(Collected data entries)
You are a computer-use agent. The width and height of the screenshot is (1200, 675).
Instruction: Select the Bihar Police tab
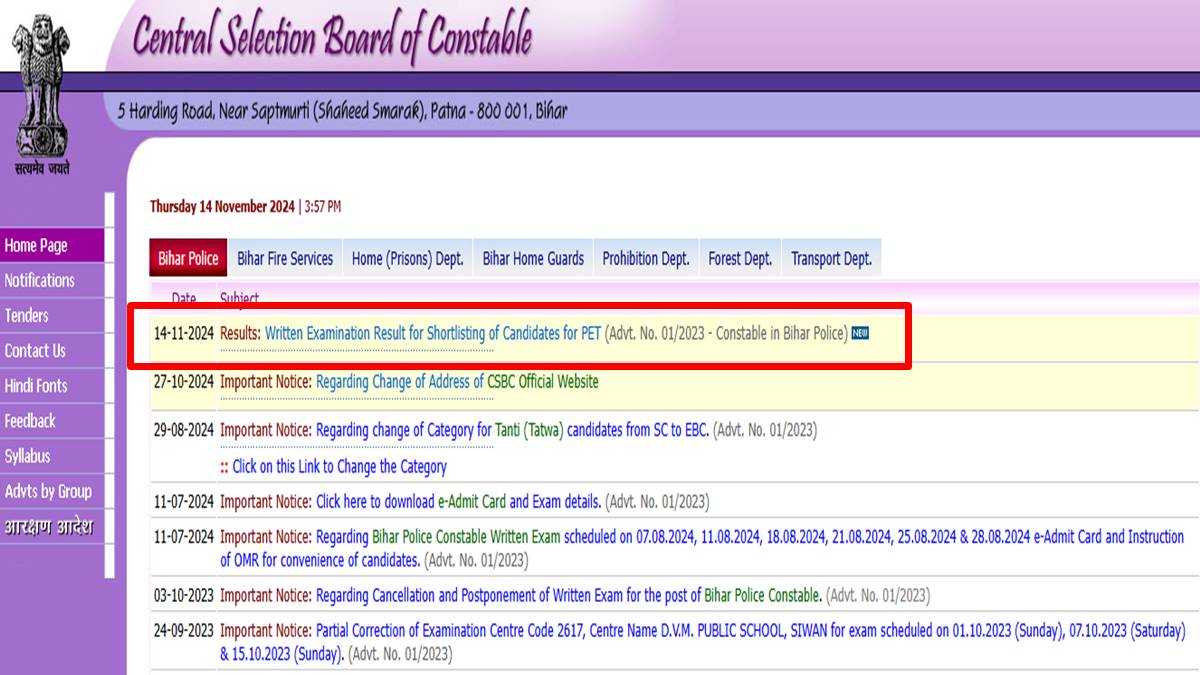[x=188, y=257]
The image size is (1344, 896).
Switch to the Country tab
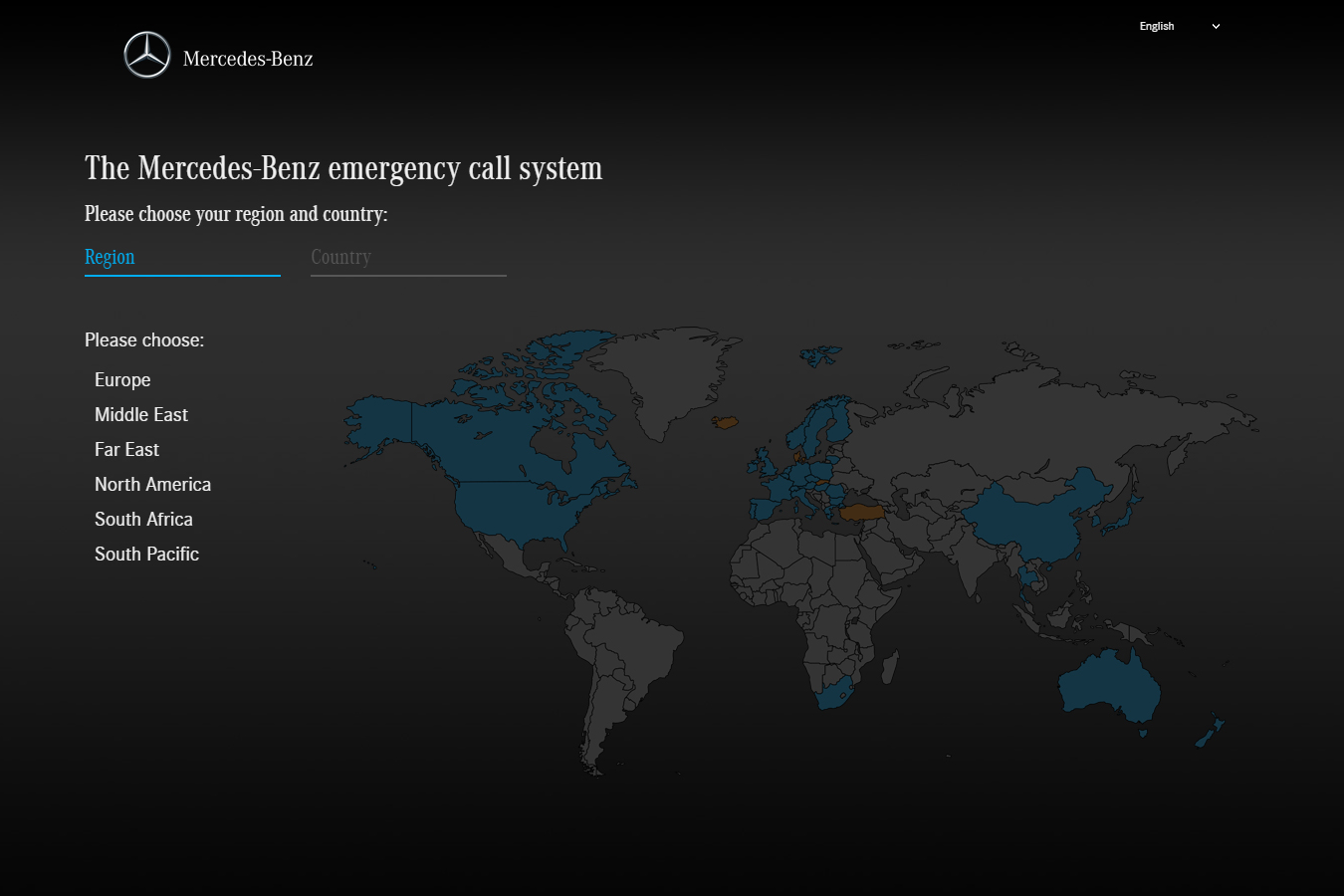tap(340, 257)
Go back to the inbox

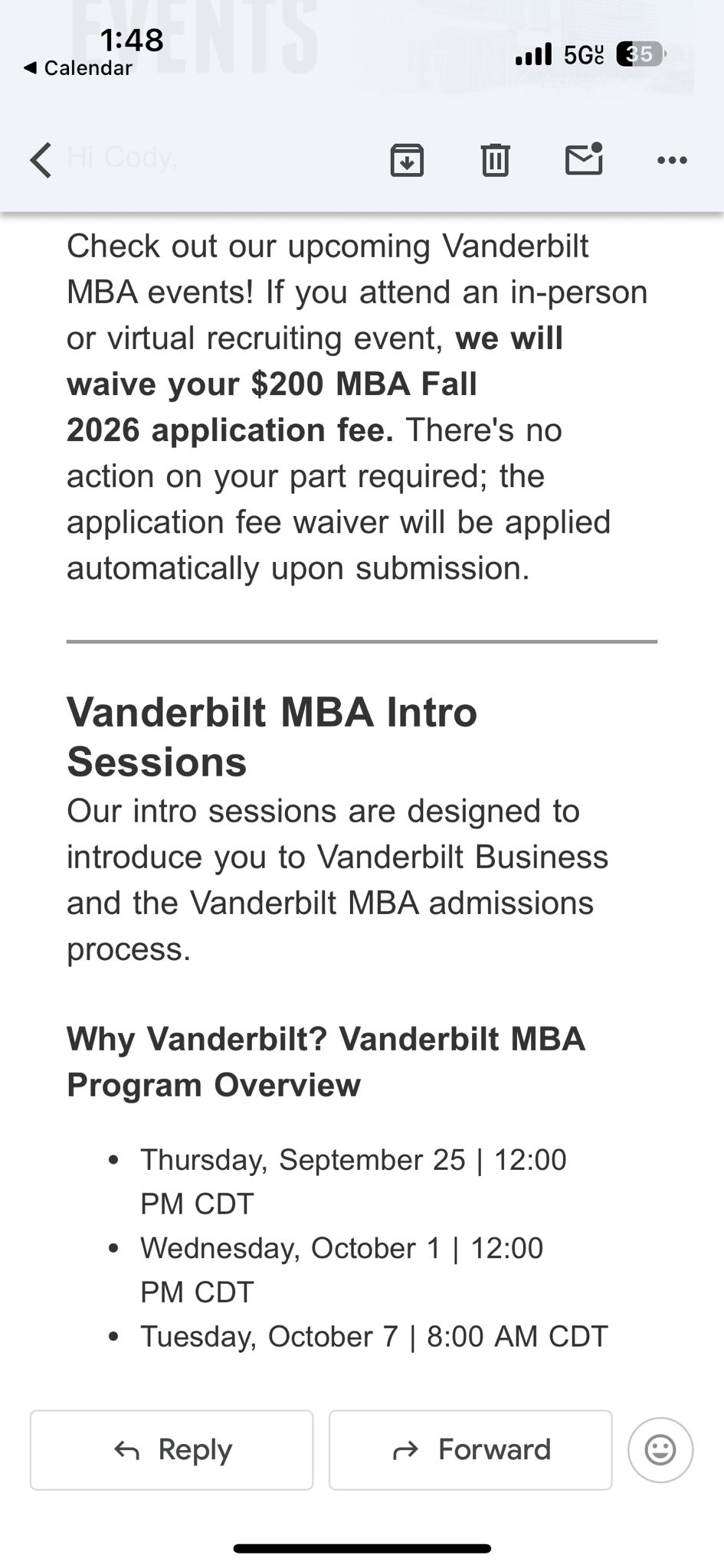point(41,160)
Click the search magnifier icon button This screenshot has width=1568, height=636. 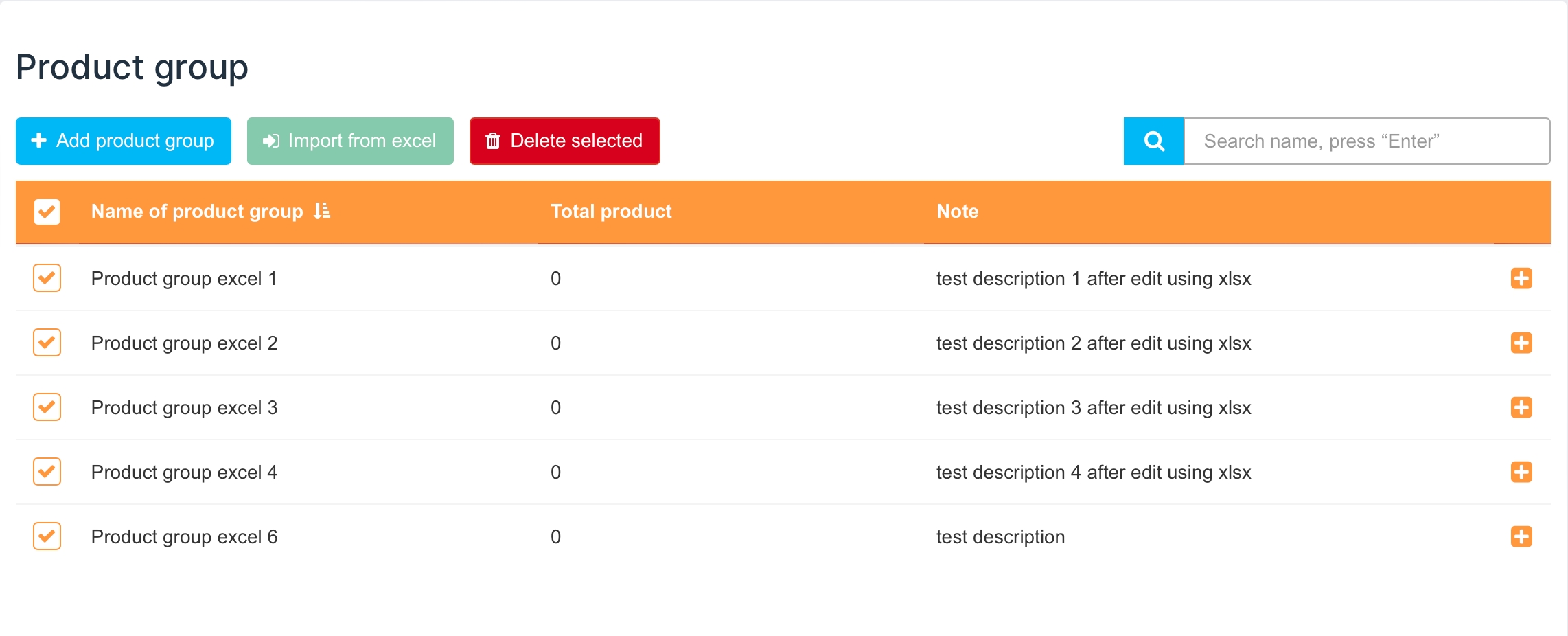click(x=1153, y=141)
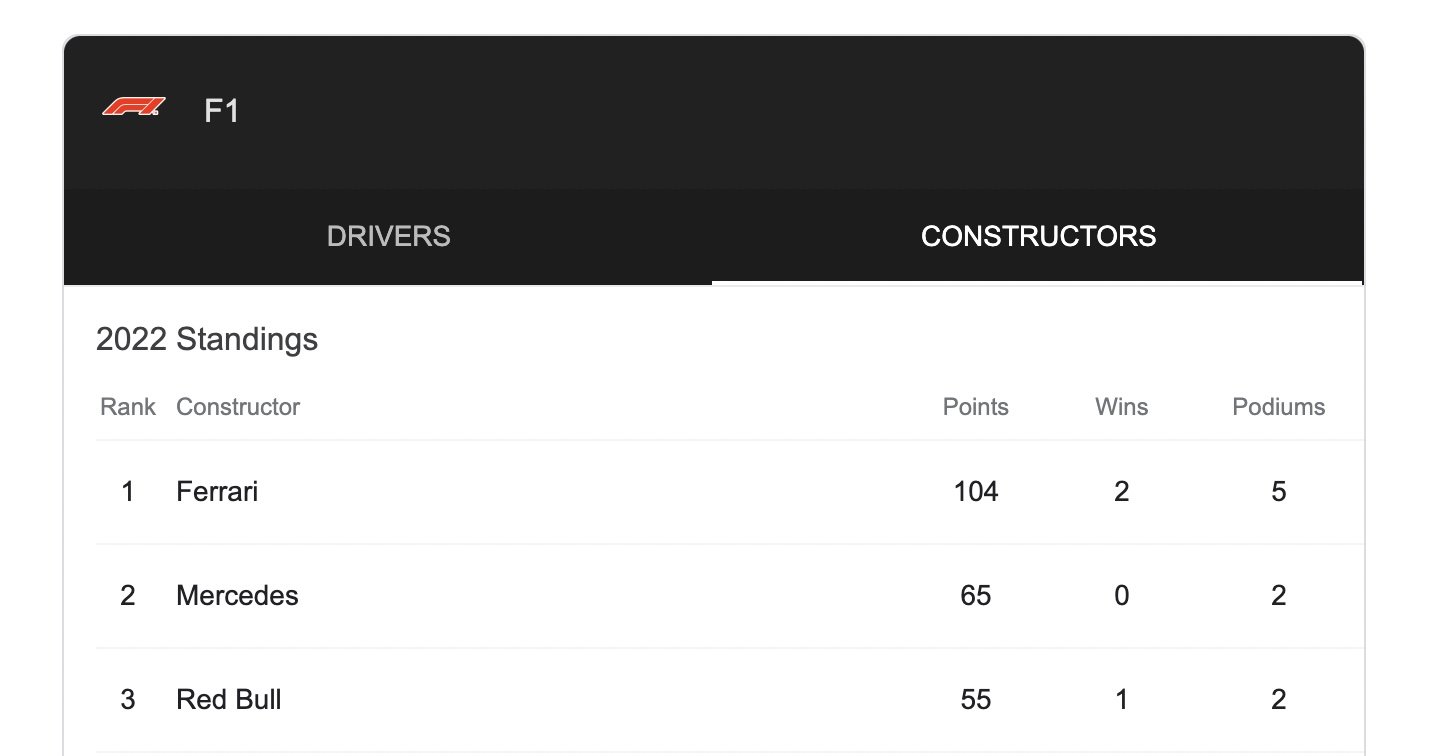Image resolution: width=1434 pixels, height=756 pixels.
Task: Click Mercedes' wins count of 0
Action: click(x=1121, y=596)
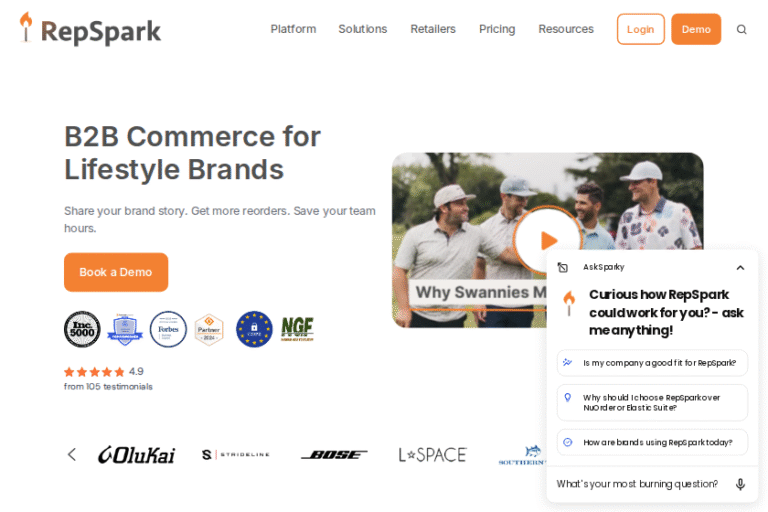Click the search magnifier icon in header
Image resolution: width=768 pixels, height=512 pixels.
[x=742, y=29]
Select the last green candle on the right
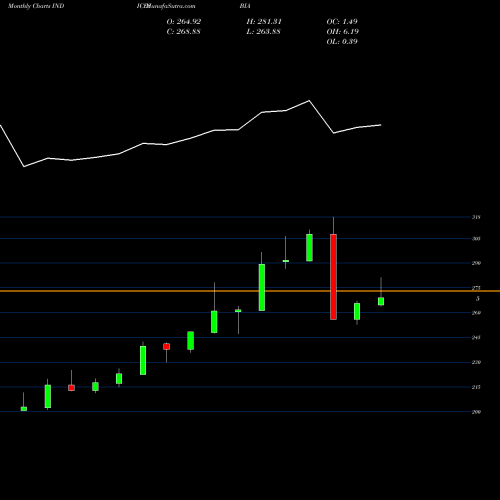This screenshot has height=500, width=500. click(381, 301)
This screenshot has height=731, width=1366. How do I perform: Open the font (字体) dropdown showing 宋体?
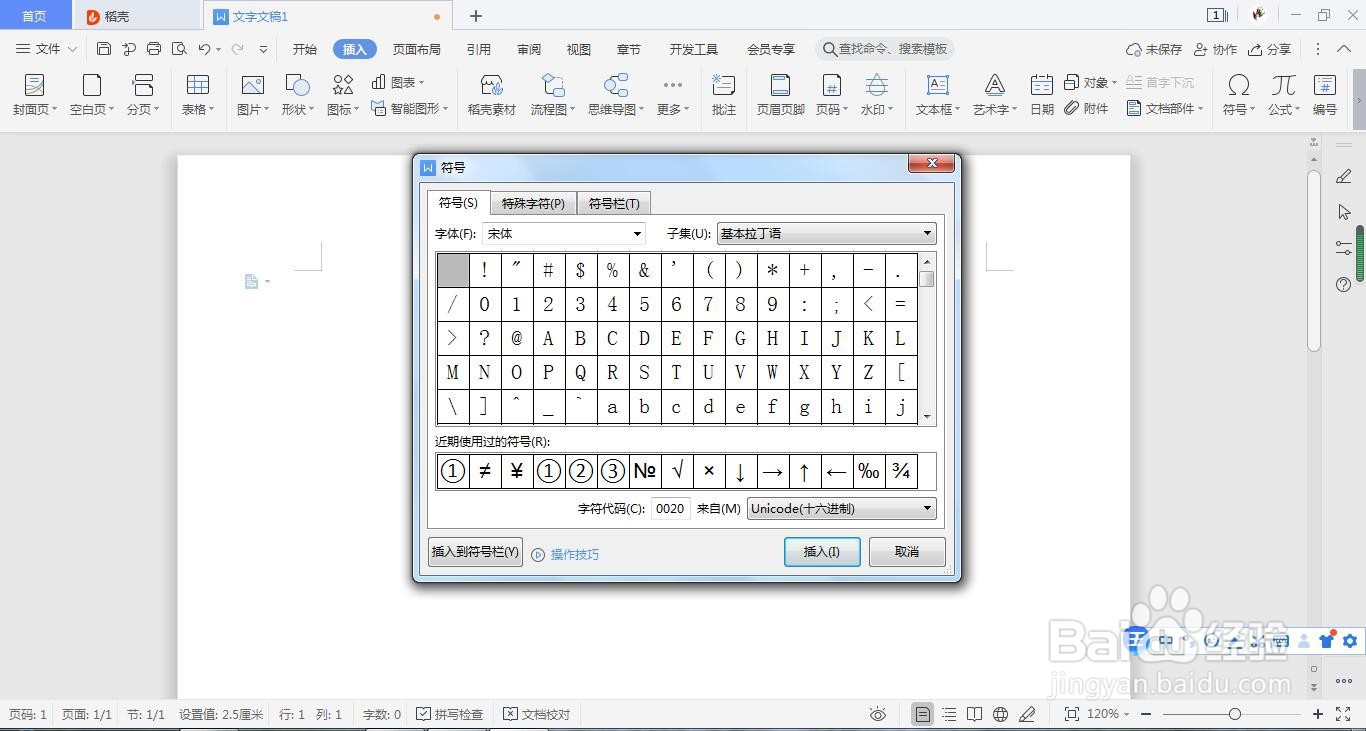(637, 233)
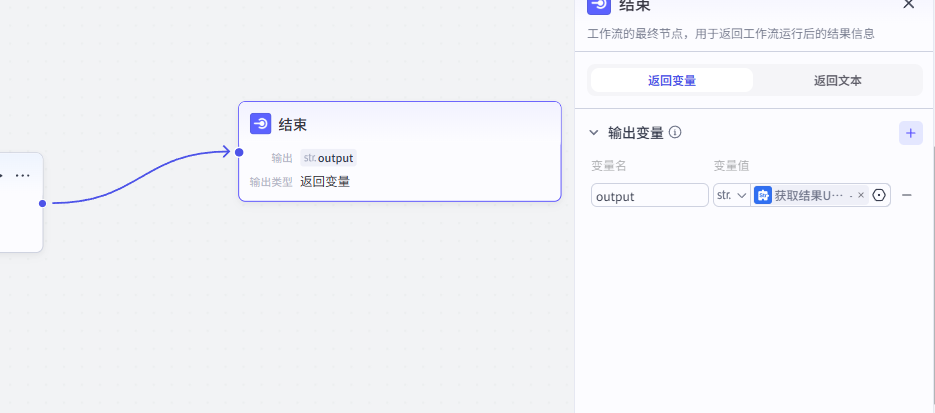Viewport: 935px width, 413px height.
Task: Click the 结束 node icon on canvas
Action: point(260,124)
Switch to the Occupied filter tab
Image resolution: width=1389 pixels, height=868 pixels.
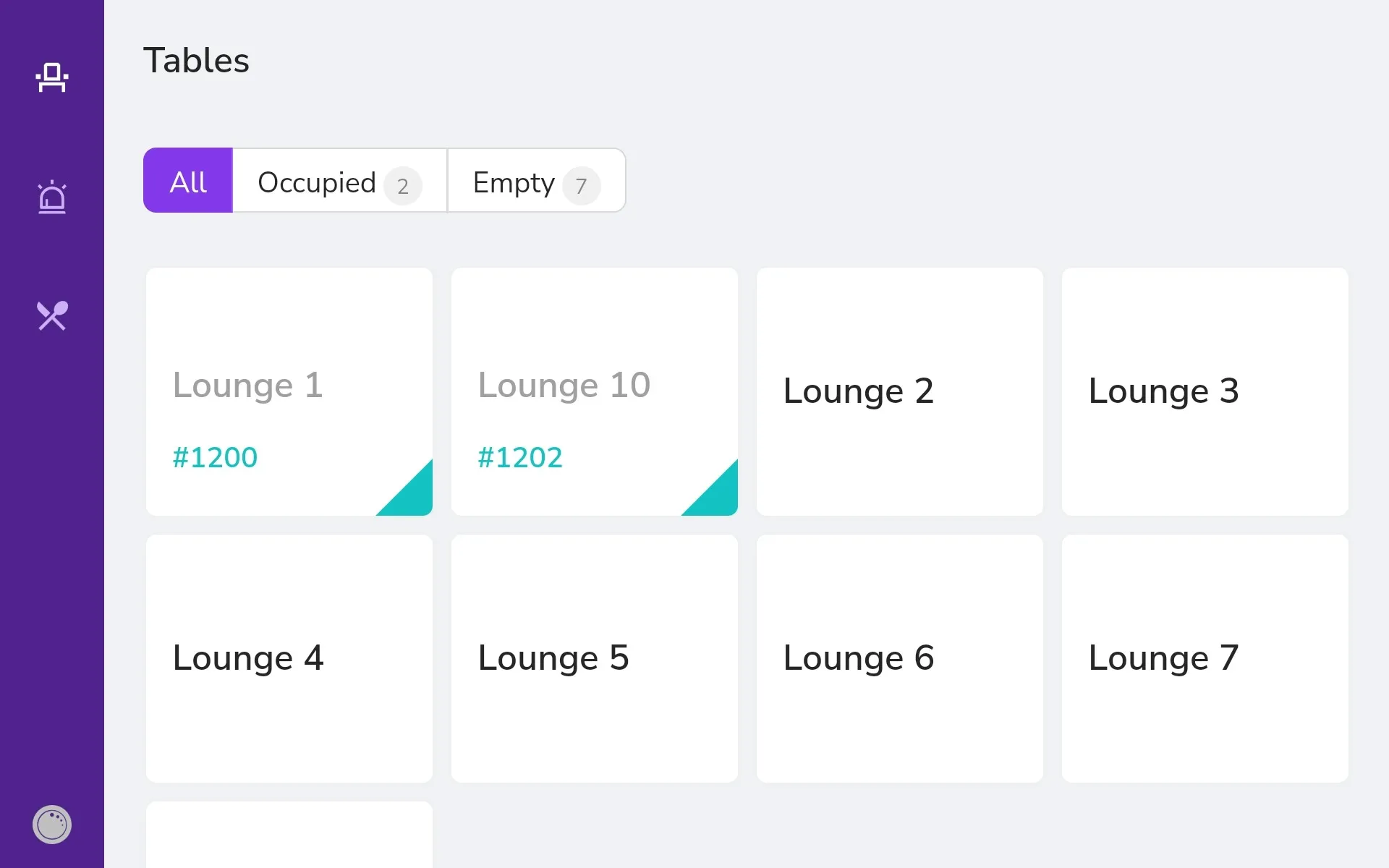[x=340, y=180]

What this task involves: The range to copy runs from the line with "Image resolution: width=1389" to the last line of the entries, both included; copy it exactly and leave out the pictures.

Output for this task:
Image resolution: width=1389 pixels, height=868 pixels.
[x=340, y=180]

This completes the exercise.